**EXERCISE AIM:**
Please give back exactly the line with "This screenshot has height=247, width=868." and each line after it through the end of the material, leaving out the pictures.

**DATA FOR PROCESSING:**
((
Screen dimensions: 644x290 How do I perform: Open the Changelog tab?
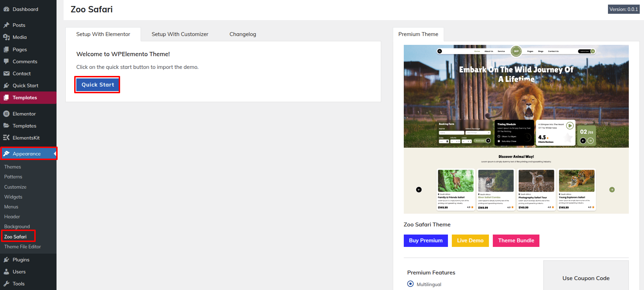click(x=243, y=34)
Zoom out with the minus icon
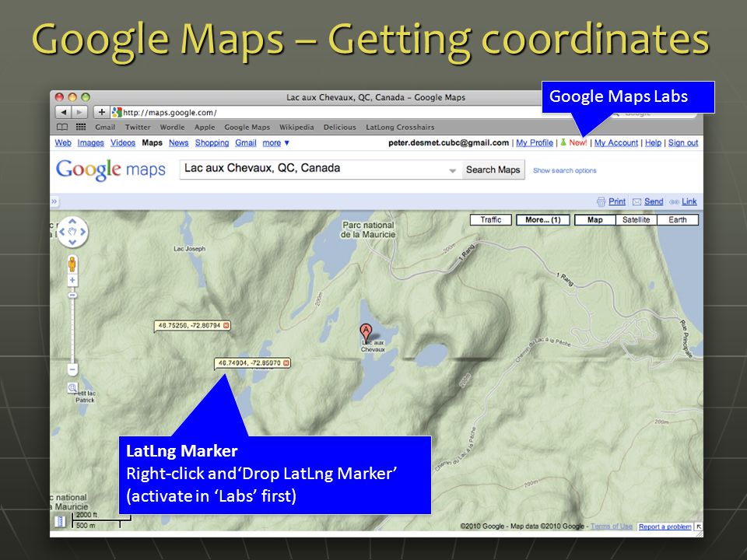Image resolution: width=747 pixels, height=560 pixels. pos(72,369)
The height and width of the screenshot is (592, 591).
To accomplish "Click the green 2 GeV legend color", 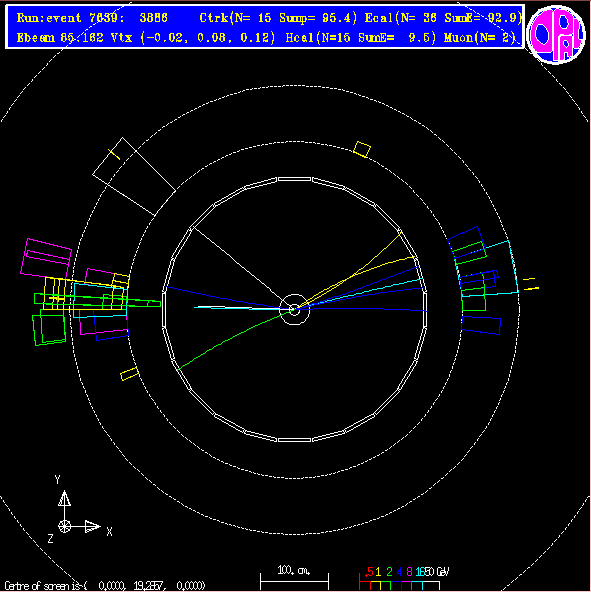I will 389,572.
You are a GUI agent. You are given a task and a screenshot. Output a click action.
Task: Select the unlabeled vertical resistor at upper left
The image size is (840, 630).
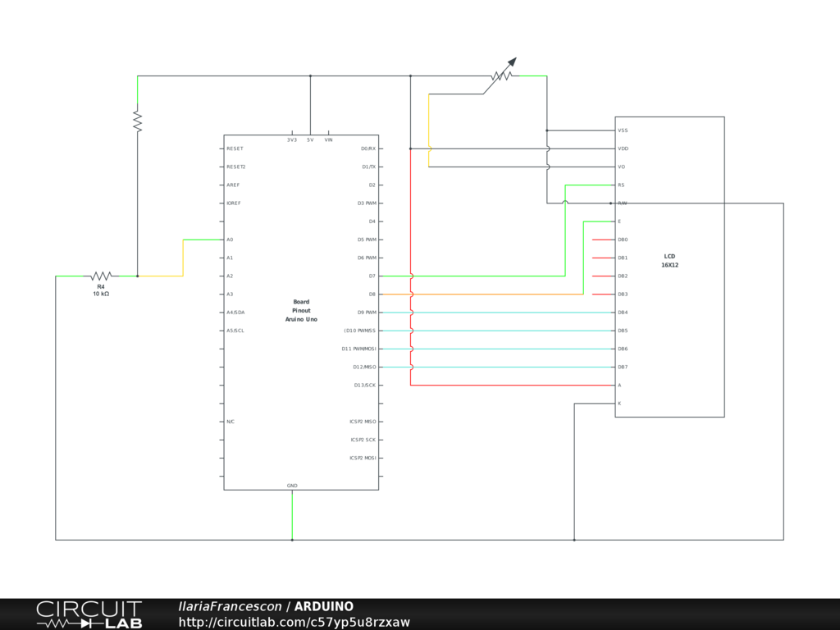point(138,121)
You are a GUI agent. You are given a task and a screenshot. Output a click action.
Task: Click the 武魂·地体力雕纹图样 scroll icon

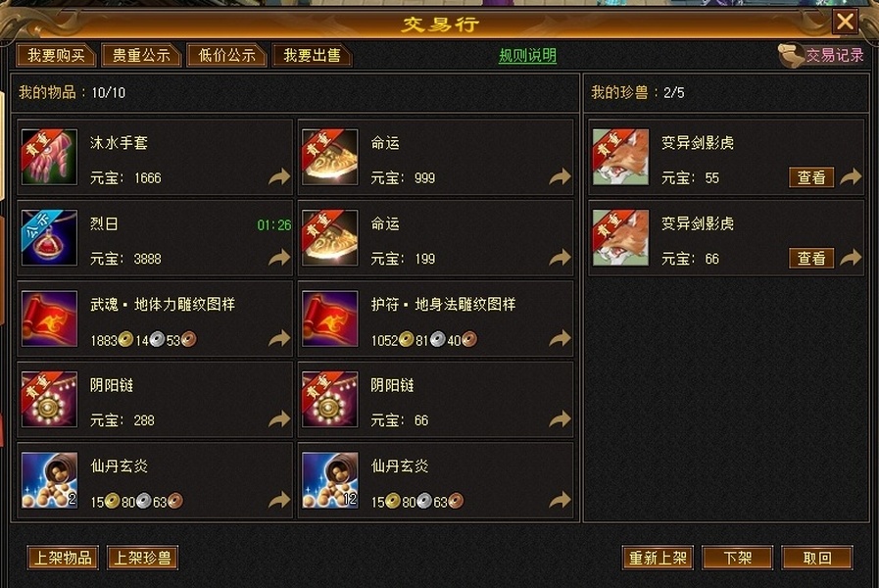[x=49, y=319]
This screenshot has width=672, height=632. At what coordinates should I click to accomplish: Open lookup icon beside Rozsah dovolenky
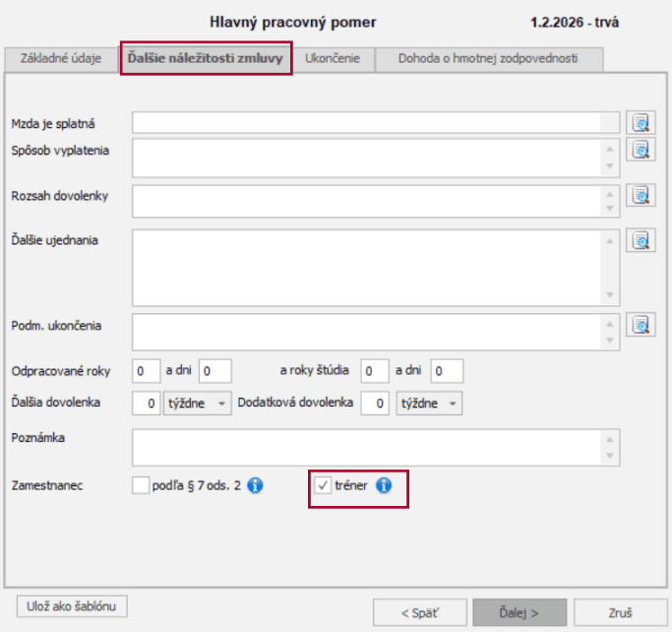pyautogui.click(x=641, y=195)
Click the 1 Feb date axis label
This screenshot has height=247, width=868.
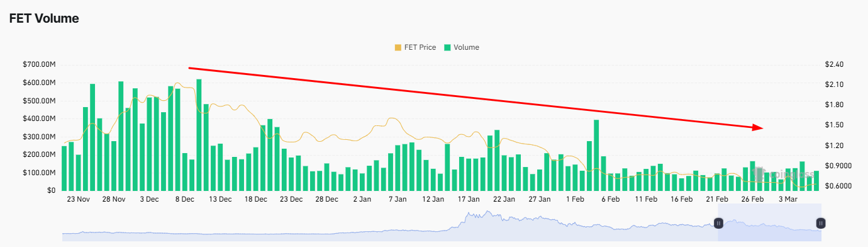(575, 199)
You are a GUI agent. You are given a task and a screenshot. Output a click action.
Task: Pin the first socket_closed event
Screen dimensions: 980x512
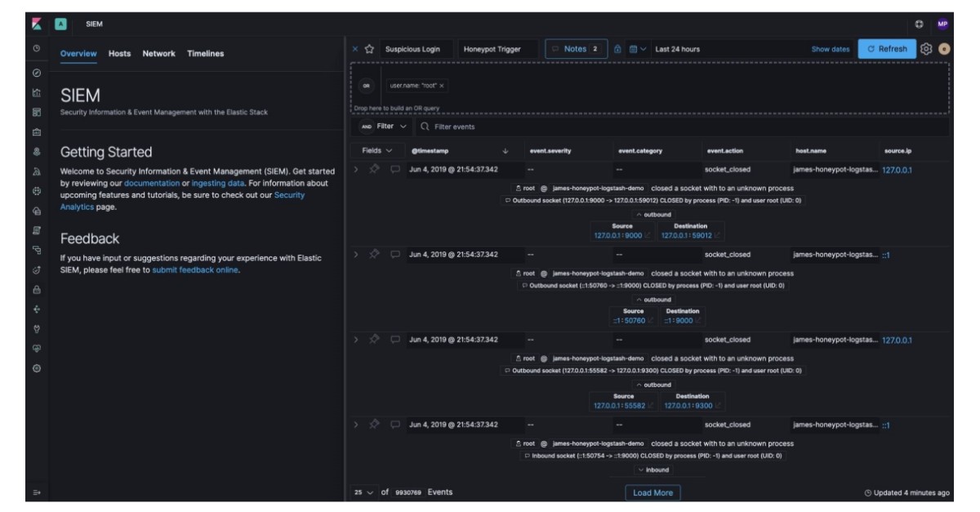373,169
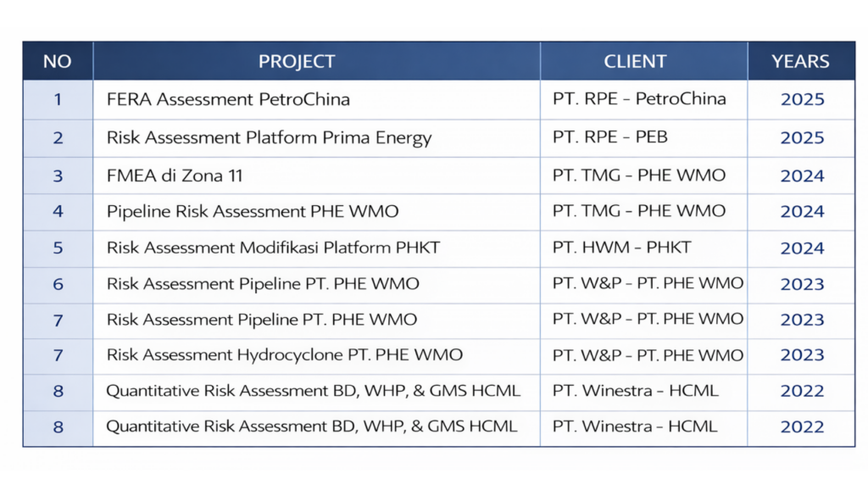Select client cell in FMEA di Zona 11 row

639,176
))
**OUTPUT BELOW:**
This screenshot has height=247, width=868.
(575, 199)
You are a GUI agent. You are given a task and a screenshot. Output a click action.
Task: Pin the first socket_closed event
Screen dimensions: 980x512
373,169
Select client cell in FMEA di Zona 11 row

639,176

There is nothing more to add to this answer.